Il Napoli di Spalletti ormai è oltre la vittoria. È sulla strada per diventare un modo di dire, un termine per definire un atteggiamento, un comportamento. Un giorno, chissà, invece di dire “sei famelico”, si dirà “sembri il Napoli di Spalletti”. Che a Torino ha offerto l’ennesima prova di squadra assatanata che non vuole soccombere nemmeno per un quarto d’ora all’interno di una partita che avrebbe finito col vincere per 4-0.

È uno degli aspetti che più colpisce di questa formazione che ha sorpreso tutti, persino il suo allenatore. Gioca ogni frammento di match come se fosse quello della vita, come se fosse in palio la finale di Champions. Ed è questa la caratteristica che da sempre accompagna il tennista Rafael Nadal. Uno che non molla mai. Che non regala un quindici all’avversario neanche sotto tortura, qualsiasi sia il punteggio. Con Nadal non puoi mai pensare di aver fatto il punto. Parafrasando quel che si diceva del rugbista francese Jean-Pierre Rives (osa mettere la testa dove altri non oserebbero mettere il piede), Rafa va a recuperare palline che altri non oserebbero nemmeno immaginare di poter raggiungere e buttare dall’altra parte del campo, magari facendo il punto. Nadal è testimonial mondiale ad honorem contro l’arrendevolezza. È la personificazione dell’essere coriaceo. Un atleta e uno sportivo come ce ne sono e ce ne sono stati pochi.

Ma il Napoli di Spalletti non è soltanto Nadal. Ieri, dal ritiro della Nazionale, due giorni prima di Italia-Inghilterra valevole per le qualificazioni agli Europei, il capitano degli azzurri Giovanni Di Lorenzo ha dichiarato: «Si vede da fuori che oltre al gioco ci divertiamo e questo era così agli Europei – ammette – poi qualche risultato ha portato a perdere questa spensieratezza. Bisogna ritrovare questo e spero di portare questo del Napoli». Portare lo spirito del Napoli in Nazionale. La spensieratezza, divertirsi a giocare. Perché la squadra che ha annientato il campionato italiano porta con sé la singolarità di rappresentare allo stesso tempo sia Nadal sia Roger Federer considerato il manuale vivente del gioco del tennis, la perfezione con la racchetta in mano.

________________________________________

* _Compito 1_
Rispondi a queste domande sul testo dedicato al Napoli di Spalletti:
(a) Con quale punteggio il Napoli ha vinto a Torino?
(b) Quale rugbista francese viene citato nel paragone con Nadal?
(c) Quale partita si sarebbe giocata due giorni dopo le dichiarazioni di Di Lorenzo?
* _Compito 2_
Scrivi il seguito del testo sul Napoli di Spalletti, partendo dopo la sua ultima frase.

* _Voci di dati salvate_
________________________________________

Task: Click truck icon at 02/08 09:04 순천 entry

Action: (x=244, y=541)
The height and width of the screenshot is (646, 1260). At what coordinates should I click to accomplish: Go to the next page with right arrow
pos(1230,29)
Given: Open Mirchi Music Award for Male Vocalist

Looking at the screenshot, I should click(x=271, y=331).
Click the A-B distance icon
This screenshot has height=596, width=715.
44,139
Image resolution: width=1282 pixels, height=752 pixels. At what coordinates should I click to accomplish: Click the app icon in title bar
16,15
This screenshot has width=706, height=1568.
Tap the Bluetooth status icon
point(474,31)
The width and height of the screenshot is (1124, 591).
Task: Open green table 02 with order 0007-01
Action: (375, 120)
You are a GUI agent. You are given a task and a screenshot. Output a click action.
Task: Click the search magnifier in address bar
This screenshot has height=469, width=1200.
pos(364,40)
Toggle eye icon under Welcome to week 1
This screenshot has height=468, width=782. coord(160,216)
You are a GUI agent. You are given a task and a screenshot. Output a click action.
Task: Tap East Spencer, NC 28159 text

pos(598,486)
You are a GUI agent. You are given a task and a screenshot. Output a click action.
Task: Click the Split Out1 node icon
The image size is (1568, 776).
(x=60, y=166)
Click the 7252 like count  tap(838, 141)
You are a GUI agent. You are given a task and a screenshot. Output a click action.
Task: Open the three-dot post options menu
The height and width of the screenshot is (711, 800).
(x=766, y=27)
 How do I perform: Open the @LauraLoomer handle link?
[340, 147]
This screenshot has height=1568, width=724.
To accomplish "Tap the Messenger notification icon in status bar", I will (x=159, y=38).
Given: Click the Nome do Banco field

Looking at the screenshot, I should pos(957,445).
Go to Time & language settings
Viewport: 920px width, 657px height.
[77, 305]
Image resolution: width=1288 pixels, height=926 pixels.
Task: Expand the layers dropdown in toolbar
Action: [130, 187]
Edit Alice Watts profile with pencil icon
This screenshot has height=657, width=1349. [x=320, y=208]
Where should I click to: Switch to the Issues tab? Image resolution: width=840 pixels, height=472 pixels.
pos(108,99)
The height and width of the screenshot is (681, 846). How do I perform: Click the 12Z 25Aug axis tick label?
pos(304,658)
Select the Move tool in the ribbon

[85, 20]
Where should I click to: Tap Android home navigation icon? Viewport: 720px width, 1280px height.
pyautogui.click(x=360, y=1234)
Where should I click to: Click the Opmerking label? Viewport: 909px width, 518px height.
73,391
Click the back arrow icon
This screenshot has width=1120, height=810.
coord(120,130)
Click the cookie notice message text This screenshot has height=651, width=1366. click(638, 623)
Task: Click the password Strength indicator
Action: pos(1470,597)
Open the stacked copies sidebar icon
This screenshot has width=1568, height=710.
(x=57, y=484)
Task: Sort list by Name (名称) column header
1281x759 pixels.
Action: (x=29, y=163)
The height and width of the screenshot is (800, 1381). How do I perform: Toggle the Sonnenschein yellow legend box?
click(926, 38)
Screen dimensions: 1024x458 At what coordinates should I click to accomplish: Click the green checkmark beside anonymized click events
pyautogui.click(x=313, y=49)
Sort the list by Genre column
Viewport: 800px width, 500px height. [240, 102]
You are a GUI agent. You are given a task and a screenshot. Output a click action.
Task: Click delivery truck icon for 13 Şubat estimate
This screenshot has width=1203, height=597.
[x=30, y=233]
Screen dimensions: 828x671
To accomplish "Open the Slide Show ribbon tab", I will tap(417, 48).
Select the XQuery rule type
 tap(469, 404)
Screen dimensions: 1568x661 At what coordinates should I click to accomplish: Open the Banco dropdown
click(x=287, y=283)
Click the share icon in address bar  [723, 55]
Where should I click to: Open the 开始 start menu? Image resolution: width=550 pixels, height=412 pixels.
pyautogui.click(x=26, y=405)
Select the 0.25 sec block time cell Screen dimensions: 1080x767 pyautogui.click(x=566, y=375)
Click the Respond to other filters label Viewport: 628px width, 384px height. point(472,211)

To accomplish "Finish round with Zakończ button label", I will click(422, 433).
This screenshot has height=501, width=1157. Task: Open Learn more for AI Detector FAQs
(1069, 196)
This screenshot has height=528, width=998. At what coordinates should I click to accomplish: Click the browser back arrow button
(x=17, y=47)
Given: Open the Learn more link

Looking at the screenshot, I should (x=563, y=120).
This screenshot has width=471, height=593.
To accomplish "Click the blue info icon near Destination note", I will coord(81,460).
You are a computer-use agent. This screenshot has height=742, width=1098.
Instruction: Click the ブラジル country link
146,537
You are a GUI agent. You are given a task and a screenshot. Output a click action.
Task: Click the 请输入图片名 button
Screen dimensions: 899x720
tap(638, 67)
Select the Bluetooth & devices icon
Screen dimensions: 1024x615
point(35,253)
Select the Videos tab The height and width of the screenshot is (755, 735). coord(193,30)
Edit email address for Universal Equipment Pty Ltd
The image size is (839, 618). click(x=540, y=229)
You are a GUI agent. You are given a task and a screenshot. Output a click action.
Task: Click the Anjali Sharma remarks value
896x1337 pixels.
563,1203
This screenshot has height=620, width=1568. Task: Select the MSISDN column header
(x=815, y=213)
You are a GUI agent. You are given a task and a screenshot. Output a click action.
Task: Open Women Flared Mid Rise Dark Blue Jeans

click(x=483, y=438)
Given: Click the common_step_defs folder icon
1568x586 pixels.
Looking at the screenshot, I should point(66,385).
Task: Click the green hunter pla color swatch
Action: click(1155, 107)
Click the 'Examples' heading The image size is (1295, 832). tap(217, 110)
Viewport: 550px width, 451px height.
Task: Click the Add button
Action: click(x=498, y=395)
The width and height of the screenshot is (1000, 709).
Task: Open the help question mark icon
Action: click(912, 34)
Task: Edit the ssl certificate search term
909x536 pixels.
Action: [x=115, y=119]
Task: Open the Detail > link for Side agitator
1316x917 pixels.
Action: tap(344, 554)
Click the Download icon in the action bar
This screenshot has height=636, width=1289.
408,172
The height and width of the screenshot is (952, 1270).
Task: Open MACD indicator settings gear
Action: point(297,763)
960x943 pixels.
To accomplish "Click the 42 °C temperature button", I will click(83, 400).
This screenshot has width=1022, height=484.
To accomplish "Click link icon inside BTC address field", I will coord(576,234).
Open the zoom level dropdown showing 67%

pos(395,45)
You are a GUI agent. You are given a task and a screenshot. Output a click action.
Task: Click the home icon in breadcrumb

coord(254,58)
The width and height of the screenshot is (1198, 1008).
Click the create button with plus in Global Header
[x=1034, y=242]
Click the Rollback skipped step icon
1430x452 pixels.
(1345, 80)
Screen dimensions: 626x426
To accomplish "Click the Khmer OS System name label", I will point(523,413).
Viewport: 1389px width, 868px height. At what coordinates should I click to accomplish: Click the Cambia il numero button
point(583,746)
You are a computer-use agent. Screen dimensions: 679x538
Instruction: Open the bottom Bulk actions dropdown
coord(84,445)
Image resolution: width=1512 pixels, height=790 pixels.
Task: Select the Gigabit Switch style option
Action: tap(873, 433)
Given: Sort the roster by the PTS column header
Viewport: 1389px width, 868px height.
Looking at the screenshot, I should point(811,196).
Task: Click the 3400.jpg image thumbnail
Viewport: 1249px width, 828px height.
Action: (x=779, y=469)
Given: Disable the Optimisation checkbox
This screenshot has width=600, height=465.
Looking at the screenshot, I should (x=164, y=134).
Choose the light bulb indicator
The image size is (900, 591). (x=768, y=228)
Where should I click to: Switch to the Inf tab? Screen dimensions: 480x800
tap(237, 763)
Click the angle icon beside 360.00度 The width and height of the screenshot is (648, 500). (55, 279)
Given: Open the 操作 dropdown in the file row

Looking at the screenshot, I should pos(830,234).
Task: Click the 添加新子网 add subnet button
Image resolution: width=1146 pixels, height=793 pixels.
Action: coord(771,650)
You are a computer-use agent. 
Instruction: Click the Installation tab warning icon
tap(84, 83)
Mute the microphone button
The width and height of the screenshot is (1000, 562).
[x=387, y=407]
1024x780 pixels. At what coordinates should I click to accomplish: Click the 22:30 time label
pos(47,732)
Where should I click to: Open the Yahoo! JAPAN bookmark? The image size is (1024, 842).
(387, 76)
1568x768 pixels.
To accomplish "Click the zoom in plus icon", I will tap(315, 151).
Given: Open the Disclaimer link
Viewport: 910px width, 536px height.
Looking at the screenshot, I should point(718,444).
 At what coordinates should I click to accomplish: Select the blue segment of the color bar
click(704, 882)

________________________________________

* _Risposta 1_
(a) 4-0.
(b) Jean-Pierre Rives.
(c) Italia-Inghilterra, valevole per le qualificazioni agli Europei.

* _Risposta 2_
A seconda della situazione, il Napoli si trasforma. È Nadal quando il Torino di Juric prova a metterlo sotto e allora reagisce in maniera furiosa con un pressing offensivo soffocante e a velocità supersonica, come se dal recupero di quel pallone dipendessero i destini del mondo. Ma è la stessa squadra che una settimana fa contro l’Atalanta ha sbloccato il risultato con la perla di Kvaratskhelia che ha ricevuto palla da Osimhen e ha segnato uno dei gol più straordinari e commoventi degli ultimi anni, di cui si è parlato per una settimana intera.

Parliamo di Federer e Nadal se ci riferiamo al tennis, potremmo citare Monzon e Ray Sugar Leonard per gli appassionati di pugilato. Il Napoli è squadra che non esibisce una carica agonistica superiore per compensare lacune tecniche, ma perché ce l’ha nel proprio dna. Così come illumina con squarci di calcio sublime, soprattutto con Kvaratskhelia ma non solo. Insomma siamo lontani dal principio zemaniano “se non c’è qualità, serve quantità”. Il Napoli ha quantità e qualità. E non si stanca mai di esibirle. È una strana fame quella degli azzurri. Hanno fame di spaghetti e di ostriche. Non portano mai in scena lo stesso spartito. È il Napoli di Kim, difensore spietato che vive per strappare la palla al proprio avversario, ed è il Napoli di Lobotka che crea sempre nuove figure geometriche.

Questa squadra è temporalmente erede dei Napoli degli anni scorsi ma ha ben poco in comune con quelle formazioni che invece puntualmente sul più bello si arenavano, si ritrovavano con le gambe tremolanti e il braccino del tennista. Incapaci di affrontare la tensione del momento clou. Questo Napoli è Obelix che si frega le mani al pensiero di poter finalmente picchiare i romani. Come tutti i fuoriclasse, il secondo Napoli di Spalletti si esalta nei momenti importanti. Li cerca, ne ha bisogno. Gli antenati di questo Napoli erano fortissimi col mare calmo, quasi imbattibili. Ma soffrivano terribilmente quando si arrivava di fronte al bivio decisivo. Per chi mastica poco di sport, potrebbe sembrare una questione di poco conto. In realtà è la differenza tra chi scrive la storia e chi no.